Smartphones: Una adicción que cuesta cara

Adicción smartphones

Desde que el ser humano ha vivido en sociedad ha tenido la necesidad de comunicarse. Esta necesidad, con el paso del tiempo ha evolucionado y hemos pasado de comunicarnos a través de carta o teléfonos a “smartphones”.

Es precisamente de estos aparatos, que en el último tiempo han revolucionado el mercado de la tecnología, que me gustaría hablar y es que, han mejorado nuestra calidad de vida ya que poseen una serie de ventajas que no solo nos permiten comunicarnos de manera rápida sino que también nos dan la posibilidad de hacerlo de distintas formas, ya sea la tradicional llamada de voz, fotos, videos, etc.

Sin embargo, estos aparatos tienen una serie de desventajas, dentro de éstas está la llamada “nomofobia” enfermedad que se refiere al miedo a estar sin el teléfono celular, el miedo a estar desconectado. También encontramos los altos precios que implica poseer uno de estos teléfonos. Con respecto a esto último, uno de los teléfonos más codiciados por las personas que cuentan con estos teléfonos inteligentes, son los iPhones y es así como la última versión de esta gama de teléfonos cuesta nada más ni nada menos que $869.990 y para un país en el cuál el sueldo mínimo es de $320.000 el hecho de que haya personas que estén dispuestas a pagar un monto tan alto por un aparato que, probablemente, cambiará dentro de 2 años, es preocupante.
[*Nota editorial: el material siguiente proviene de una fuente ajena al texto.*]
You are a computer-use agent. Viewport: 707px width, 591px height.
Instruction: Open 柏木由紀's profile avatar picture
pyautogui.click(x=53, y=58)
En mi opinión, esta situación muestra nuevamente la gran desigualdad social que tenemos en Chile y a su vez, queda en evidencia que somos un país (incluso me atrevería a decir que somos un mundo) sumamente mal enfocado. ¿Realmente es necesario cambiar el celular cada dos años o menos? ¿Es necesario emplear nuestro dinero en un teléfono que se vende a más de 5 veces su costo de fabricación? Es necesario cambiar nuestro norte, porque mientras unos viven preocupados de tener el celular más moderno otros tienen que “estirar” su sueldo para llegar a fin de mes. Nos estamos haciendo cada vez más inhumanos, tenemos que dejar de preocuparnos por aparatos que alimentan nuestro ego con “likes” y empezar a preocuparnos por la persona que tenemos al lado.